Open lkcao opened 2 years ago
How can we make a model learn the relevance of two different types of data in the same medium? For instance, the association between the text written on an image? or specific audio in a video? I think we will learn about this in later weeks, but since this is relevant to my group's final project, I'd love to know what others think about this.
I am interested in the relationship between image and video learning - is it a form of transfer learning? Can we implement (with similar success) image models on freeze frames to simulate a temporal analysis and ultimately analyze that as video data? Or are the models entirely separate? This is a vague question but I'm new to audio/video learning and curious about the general landscape
Is it me or the orientation readings for this week aren't up? Thank you.
Adding on to pranathi's question, it would be great if you walk us through different ways of designing neural network architecture so as to combine text embedding and image embedding to perform a classification task. Thank you!

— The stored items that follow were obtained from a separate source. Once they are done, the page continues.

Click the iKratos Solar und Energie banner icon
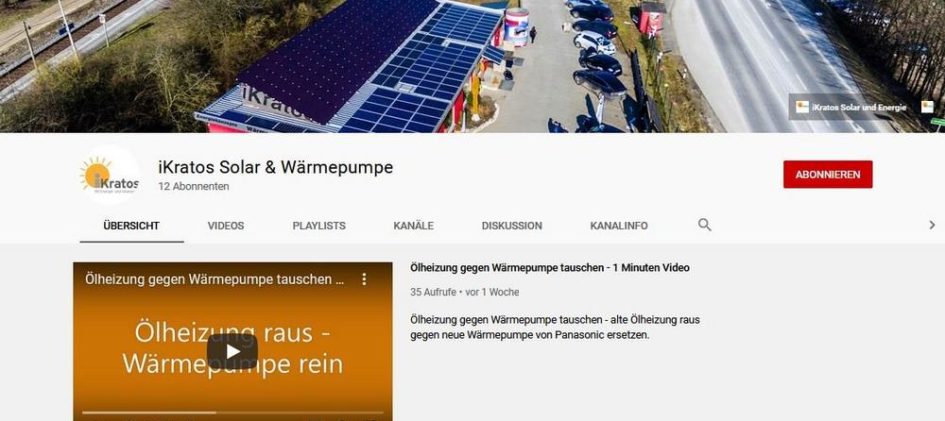The image size is (945, 421). [x=802, y=107]
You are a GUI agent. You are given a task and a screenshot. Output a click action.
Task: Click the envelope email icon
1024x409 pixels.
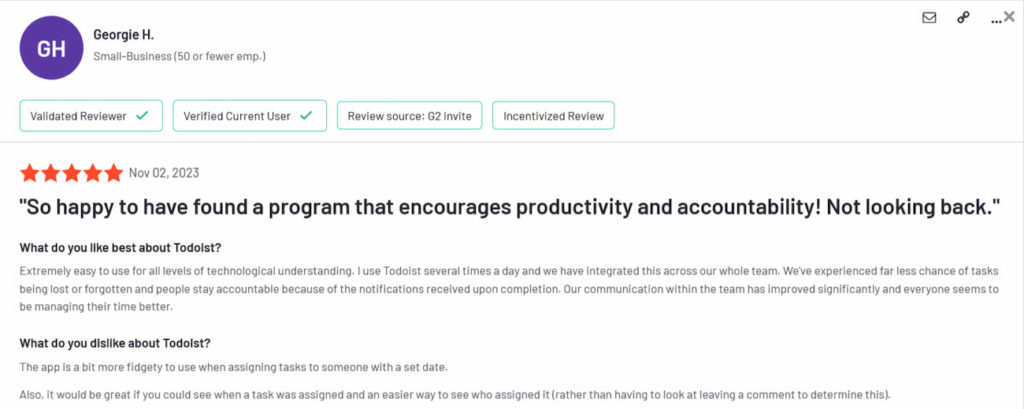tap(929, 18)
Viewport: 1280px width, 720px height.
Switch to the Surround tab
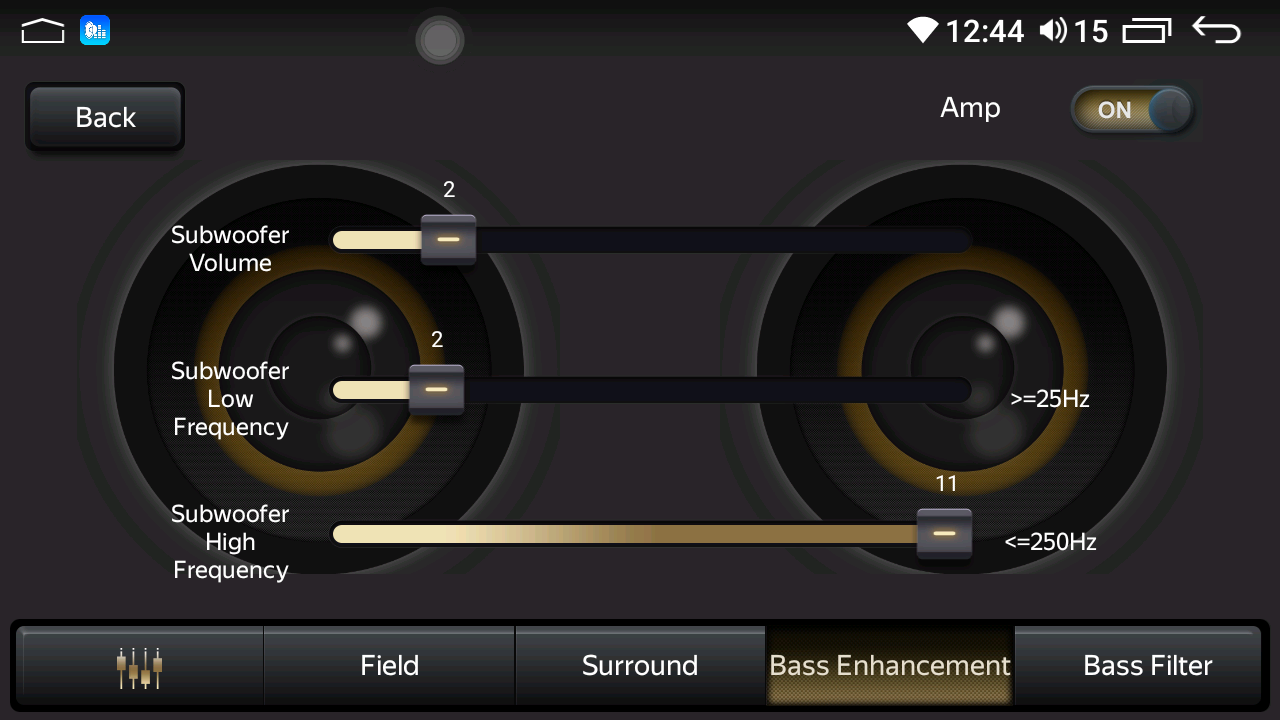[x=640, y=666]
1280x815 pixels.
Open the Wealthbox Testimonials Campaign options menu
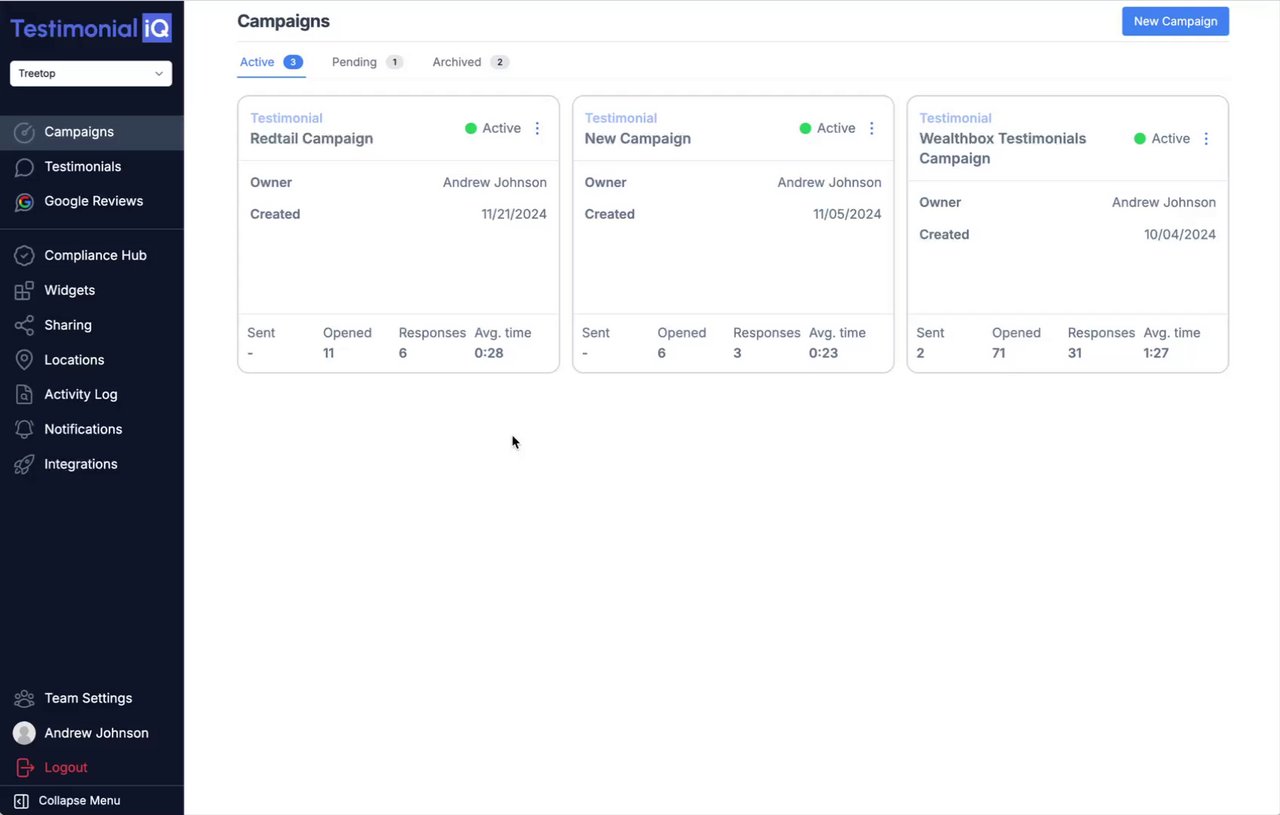(1206, 139)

Post for earning the credit :-)
Is there any possibility for the accuracy of illness prediction (or classification) higher than the professional doctors?
I have a question for vector representations and image embeddings: in the sample code we used the pre-trained resnet model and got a 512 dimensional image vector as result; practically, how should we choose the number of dimensions in the image embeddings, and how does this choice related to the dimensions of the image representations?
I'm interested in learning more about style transfer within domains - image2image - and across domains - image2sound. What would an example of image2sound look like?
Is there any algorithm that are common used for classfication and object dectetion of the satellite image? For labeling and collecting the satellite image, is there any trick that we can apply?
I didn't find the link to the oriental reading on canvas, so I am going to post a question using my imagination:). I am wondering that as a synthesis of a bunch of audios and pictures, how and what can we do with videos using deep learning?
I don't have any specific questions about image and sound learning in my head mow. Look forward to hearing other peers' discussions in the lecture.
I was wondering beyond identifying particular agents in a picture whether it was possible to ascertain relationships amongst people in an image - i imagine it'd look something like a microexpression on one's face in reaction to someone else and then using that to make inferences about dynamics within a picture.
Post your question here about the orienting readings: “Image Learning” & “Audio and Video Learning”, Thinking with Deep Learning, Chapters 13 & 14.